DATA TO USE:
────────

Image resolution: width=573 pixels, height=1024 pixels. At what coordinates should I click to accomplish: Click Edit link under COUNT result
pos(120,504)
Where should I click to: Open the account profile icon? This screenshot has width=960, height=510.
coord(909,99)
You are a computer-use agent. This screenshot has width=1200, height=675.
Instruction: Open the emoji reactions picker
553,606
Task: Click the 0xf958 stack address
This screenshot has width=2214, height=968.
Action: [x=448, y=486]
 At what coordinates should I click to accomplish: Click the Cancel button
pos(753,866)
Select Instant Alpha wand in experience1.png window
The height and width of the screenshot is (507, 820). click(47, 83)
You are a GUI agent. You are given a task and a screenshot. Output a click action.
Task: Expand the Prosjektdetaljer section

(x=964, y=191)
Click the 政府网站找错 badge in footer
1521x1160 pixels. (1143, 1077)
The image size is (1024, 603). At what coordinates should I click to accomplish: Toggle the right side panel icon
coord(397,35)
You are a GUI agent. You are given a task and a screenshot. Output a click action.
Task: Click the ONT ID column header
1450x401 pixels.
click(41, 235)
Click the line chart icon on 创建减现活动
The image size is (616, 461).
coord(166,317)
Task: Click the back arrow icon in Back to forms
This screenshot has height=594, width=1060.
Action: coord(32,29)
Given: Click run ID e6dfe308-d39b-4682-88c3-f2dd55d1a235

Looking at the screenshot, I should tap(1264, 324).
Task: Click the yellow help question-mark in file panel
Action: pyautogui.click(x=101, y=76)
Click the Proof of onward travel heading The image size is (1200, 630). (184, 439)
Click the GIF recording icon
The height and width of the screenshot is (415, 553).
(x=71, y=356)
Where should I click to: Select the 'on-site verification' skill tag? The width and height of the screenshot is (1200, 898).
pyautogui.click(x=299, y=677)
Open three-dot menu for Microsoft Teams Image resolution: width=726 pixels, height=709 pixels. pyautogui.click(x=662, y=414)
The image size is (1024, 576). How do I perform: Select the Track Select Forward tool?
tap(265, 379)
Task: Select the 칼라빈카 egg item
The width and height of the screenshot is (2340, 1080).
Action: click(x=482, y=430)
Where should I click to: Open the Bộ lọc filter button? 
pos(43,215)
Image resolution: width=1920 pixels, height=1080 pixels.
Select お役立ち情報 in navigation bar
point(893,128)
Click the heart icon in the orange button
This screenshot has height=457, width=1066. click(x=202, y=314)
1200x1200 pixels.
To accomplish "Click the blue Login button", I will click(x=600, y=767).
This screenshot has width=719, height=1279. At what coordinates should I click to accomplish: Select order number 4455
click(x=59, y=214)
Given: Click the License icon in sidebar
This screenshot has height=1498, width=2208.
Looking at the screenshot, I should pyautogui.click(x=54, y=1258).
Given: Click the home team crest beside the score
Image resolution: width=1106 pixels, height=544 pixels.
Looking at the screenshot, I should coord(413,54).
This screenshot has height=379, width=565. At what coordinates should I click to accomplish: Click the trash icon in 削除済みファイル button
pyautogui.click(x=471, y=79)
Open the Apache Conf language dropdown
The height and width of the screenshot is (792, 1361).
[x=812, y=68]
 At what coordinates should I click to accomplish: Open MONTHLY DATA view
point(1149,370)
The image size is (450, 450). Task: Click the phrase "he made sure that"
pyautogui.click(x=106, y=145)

────────

ACTIVITY:
Your task is to repeat the data exactly; please include every line.

OUTPUT FOR THIS EXERCISE:
Image resolution: width=573 pixels, height=1024 pixels. At what coordinates should I click to accomplish: Click Edit link under COUNT result
pos(120,504)
Where should I click to: Open the account profile icon? This screenshot has width=960, height=510.
coord(909,99)
You are a computer-use agent. This screenshot has width=1200, height=675.
Instruction: Open the emoji reactions picker
553,606
Task: Click the 0xf958 stack address
This screenshot has width=2214, height=968.
Action: [x=448, y=486]
 At what coordinates should I click to accomplish: Click the Cancel button
pos(753,866)
Select Instant Alpha wand in experience1.png window
The height and width of the screenshot is (507, 820). click(47, 83)
You are a GUI agent. You are given a task and a screenshot. Output a click action.
Task: Expand the Prosjektdetaljer section

(x=964, y=191)
Click the 政府网站找错 badge in footer
1521x1160 pixels. (1143, 1077)
The image size is (1024, 603). At what coordinates should I click to accomplish: Toggle the right side panel icon
coord(397,35)
You are a GUI agent. You are given a task and a screenshot. Output a click action.
Task: Click the ONT ID column header
1450x401 pixels.
click(41, 235)
Click the line chart icon on 创建减现活动
The image size is (616, 461).
coord(166,317)
Task: Click the back arrow icon in Back to forms
This screenshot has height=594, width=1060.
Action: coord(32,29)
Given: Click run ID e6dfe308-d39b-4682-88c3-f2dd55d1a235

Looking at the screenshot, I should tap(1264, 324).
Task: Click the yellow help question-mark in file panel
Action: pyautogui.click(x=101, y=76)
Click the Proof of onward travel heading The image size is (1200, 630). (184, 439)
Click the GIF recording icon
The height and width of the screenshot is (415, 553).
(x=71, y=356)
Where should I click to: Select the 'on-site verification' skill tag? The width and height of the screenshot is (1200, 898).
pyautogui.click(x=299, y=677)
Open three-dot menu for Microsoft Teams Image resolution: width=726 pixels, height=709 pixels. pyautogui.click(x=662, y=414)
The image size is (1024, 576). How do I perform: Select the Track Select Forward tool?
tap(265, 379)
Task: Select the 칼라빈카 egg item
The width and height of the screenshot is (2340, 1080).
Action: click(x=482, y=430)
Where should I click to: Open the Bộ lọc filter button? 
pos(43,215)
Image resolution: width=1920 pixels, height=1080 pixels.
Select お役立ち情報 in navigation bar
point(893,128)
Click the heart icon in the orange button
This screenshot has height=457, width=1066. click(x=202, y=314)
1200x1200 pixels.
To accomplish "Click the blue Login button", I will click(x=600, y=767).
This screenshot has width=719, height=1279. At what coordinates should I click to accomplish: Select order number 4455
click(x=59, y=214)
Given: Click the License icon in sidebar
This screenshot has height=1498, width=2208.
Looking at the screenshot, I should pyautogui.click(x=54, y=1258).
Given: Click the home team crest beside the score
Image resolution: width=1106 pixels, height=544 pixels.
Looking at the screenshot, I should coord(413,54).
This screenshot has height=379, width=565. At what coordinates should I click to accomplish: Click the trash icon in 削除済みファイル button
pyautogui.click(x=471, y=79)
Open the Apache Conf language dropdown
The height and width of the screenshot is (792, 1361).
[x=812, y=68]
 At what coordinates should I click to accomplish: Open MONTHLY DATA view
point(1149,370)
The image size is (450, 450). Task: Click the phrase "he made sure that"
pyautogui.click(x=106, y=145)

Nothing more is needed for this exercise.